BOSCHI, ‘NESSUN BROGLIO’. RENZI ‘UNICO IN GRADO DI PORTARE AVANTI UN VERO PROGETTO DI RIFORME’
Ultimo giorno di voto per i circoli del Pd in vista delle primarie del 30 aprile e del congresso che proclamera’ il nuovo segretario il 7 maggio. In bilico sulla quota del 5% che da’ diritto a partecipare alle primarie, Emiliano chiede di chiudere con i leader “omnicomprensivi”. La mozione Orlando, invece, denuncia ‘anomalie’ nel voto in varie Regioni: a Catania in 400 avrebbero votato senza tessera. ‘Nessun broglio’, replica la ministra Boschi, che sottolinea come l’affluenza sia maggiore rispetto agli ultimi anni.
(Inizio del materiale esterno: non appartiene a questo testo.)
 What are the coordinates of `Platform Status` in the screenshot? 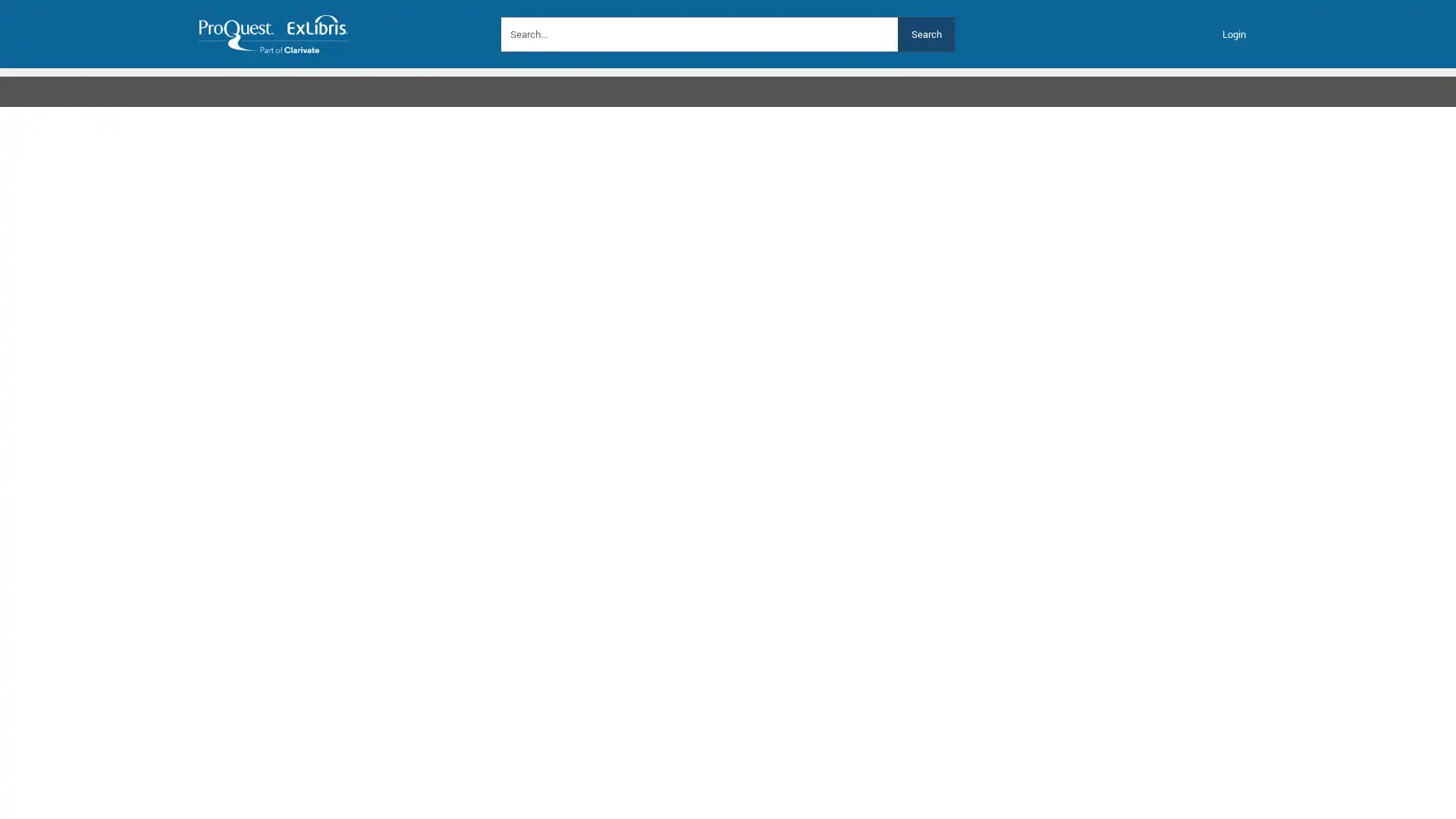 It's located at (560, 86).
“Sono numerose le anomalie che abbiamo segnalato negli ultimi giorni, ma quello che sta avvenendo a Catania supera di gran lunga tutti i casi precedenti. Il segretario regionale del Pd, Fausto Raciti, con una lettera indirizzata al segretario provinciale Enzo Napoli, comunica di ammettere al voto oltre 400 persone che però non hanno la tessera del Pd”. Lo ha dichiarato Marco Sarracino, portavoce nazionale della mozione Orlando. “Siamo di fronte non solo a un fatto di una gravità assoluta, ma anche ad un precedente pericoloso: modificare la platea congressuale a meno di 24 ore dalla chiusura dei congressi di circolo. Se dovesse verificarsi quanto stiamo segnalando, procederemo con tutte le azioni necessarie con gli organi del Pd e non solo”, conclude Sarracino.
“Brogli alle primarie? Assolutamente no, c’e’ una commissione di garanzia che controlla, le cifre sono corrette, se ci sono delle irregolarita’ si devono fare nomi e cognomi, non si possono fare condanne generiche”. Lo ha detto Maria Elena Boschi, sottosegretaria alla presidenza del Consiglio, ospite de “L’Intervista” di Maria Latella su Sky Tg24. “In questi giorni ci sono tantissime donne e uomini del Pd che partecipano al congresso – ha aggiunto Boschi -. Sta andando bene, meglio delle aspettative, alla fine voteranno 200-250 mila persone, Renzi sta vincendo in modo netto, la gente crede ancora in lui”.
“Renzi è la persona in grado di portare avanti un progetto vero di riforme per il cambiamento profondo del Paese”, ha detto la sottosegretaria alla presidenza del Consiglio. “Credo che Renzi piu’ che ‘il rieccolo'” come Fanfani “sia la persona che e’ in grado di portare avanti un progetto di riforme vere, profonde e di cambiamento e credo che, nell’ambito del PD, sia l’unica persona forte in grado di battere il M5S, Salvini e il centrodestra, proprio perche’ ha la capacita’ di parlare in modo ampio ai cittadini”. Il congresso del Pd “sta andando bene, meglio delle aspettative, l’affluenza è maggiore degli ultimi anni. Vedremo come andrà il 30 aprile. Renzi sta vincendo in maniera netta, i numeri danno una vittoria netta. Poi aspettiamo la seconda fase”, dice Maria Elena Boschi.
Il ministro della Giustizia Andrea Orlando ha partecipato questa mattina alla convenzione del circolo di Fossitermi alla Spezia, dove e’ iscritto, riunita per il voto per la segreteria nazionale del Pd. Orlando ha ascoltato il dibattito ed e’ intervenuto. Poi ha commentato l’andamento del voto a livello nazionale che secondo lo staff del ministro vede Matteo Renzi al 64%, Emiliano al 6% e Orlandoal 30%. “E’ un risultato significativo, in linea con le nostre attese per una candidatura avanzata all’ultimo momento quindi con difficolta’ anche di carattere organizzativo. Ma e’ un punto di partenza per la sfida del 30 aprile, quando chiederemo a tutto il popolo del centrosinistra di pronunciarsi su una questione essenziale: l’unita’ come condizione per evitare di perdere le prossime elezioni politiche”
“Penso che supereremo tranquillamente lo sbarramento del 5 per cento alle lezioni per la segreteria nazionale. La nostra candidatura e’ arrivata dopo la chiusura del tesseramento, ma considero umiliante per la leadership fare campagna sul tesseramento. Ci stanno sostenendo in tantissimi ed e’ commovente quello che sta succedendo”. Lo ha detto Michele Emiliano, candidato alla segreteria nazionale del Pd, a Caltanissetta per un incontro nei locali del centro culturale ‘Michele Abbate’.